(Records for locating described items)
####################
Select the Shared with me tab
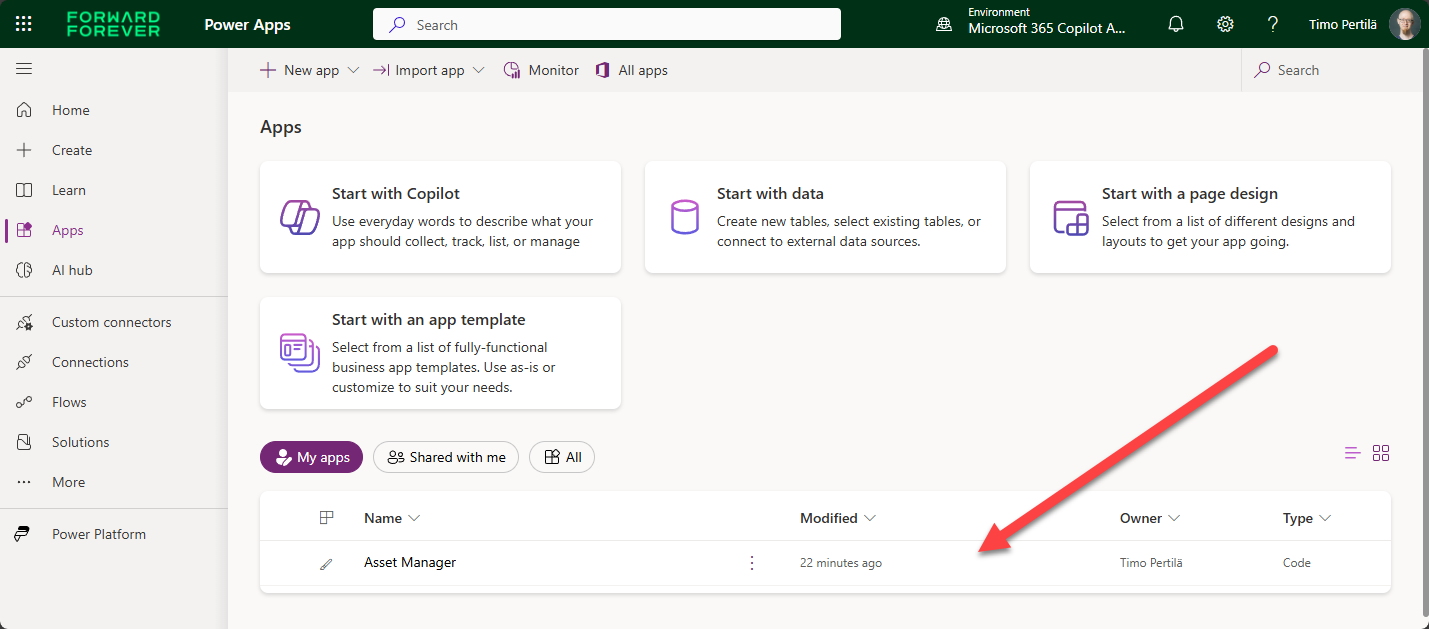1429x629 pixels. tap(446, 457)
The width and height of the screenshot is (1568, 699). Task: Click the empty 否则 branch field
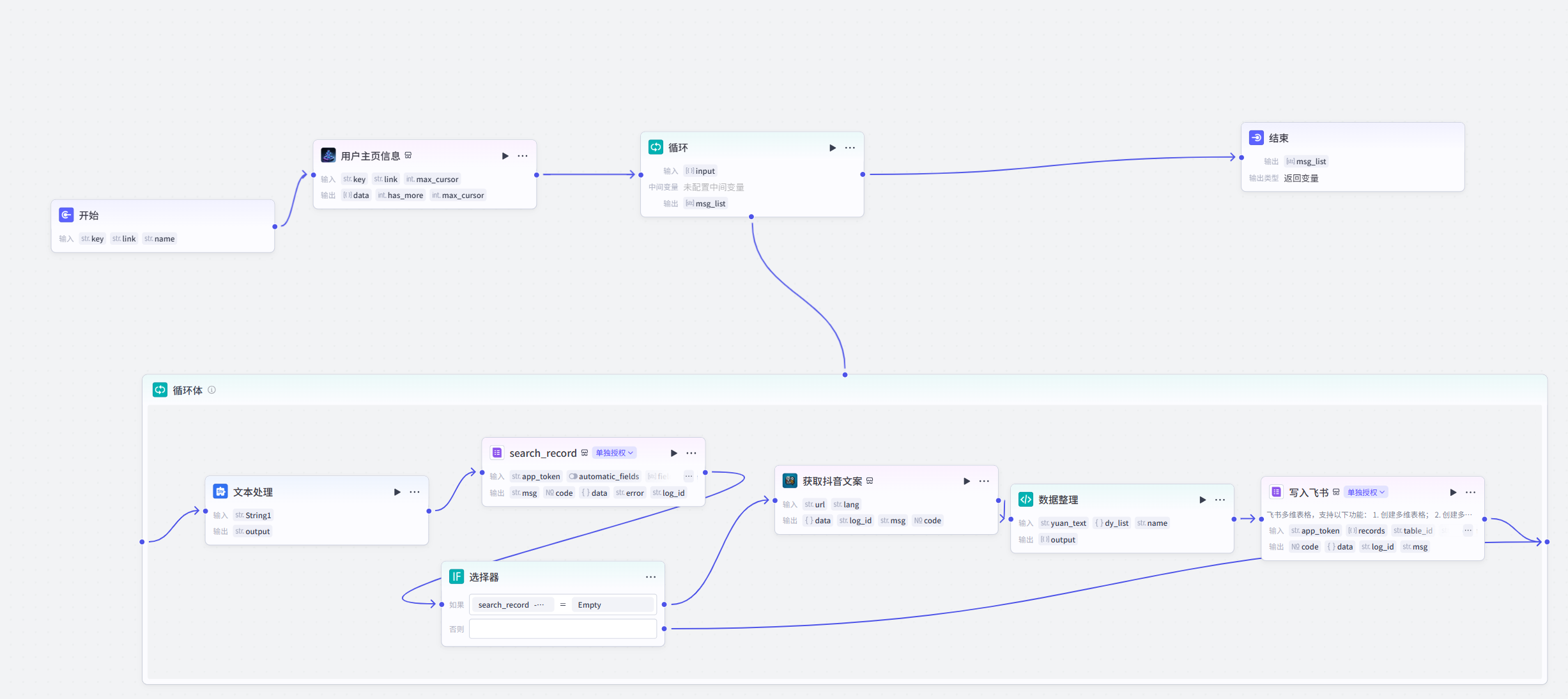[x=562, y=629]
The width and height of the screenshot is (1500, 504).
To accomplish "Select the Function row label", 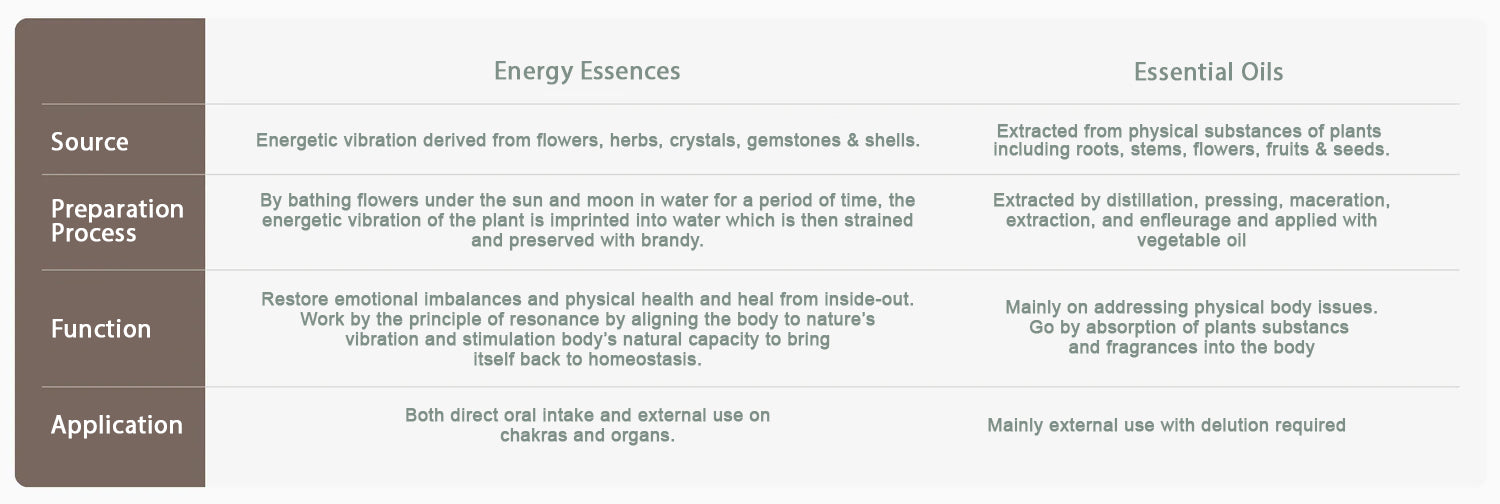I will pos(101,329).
####################
__Given task__: Write out the lines from the beginning of the records through the line containing "[x=562, y=629]", word for word, with both ends included and the pictures left out.

__Solution to this task__:
Select the Shared with me tab
1429x629 pixels. tap(446, 457)
The width and height of the screenshot is (1568, 699). Task: Click the empty 否则 branch field
[x=562, y=629]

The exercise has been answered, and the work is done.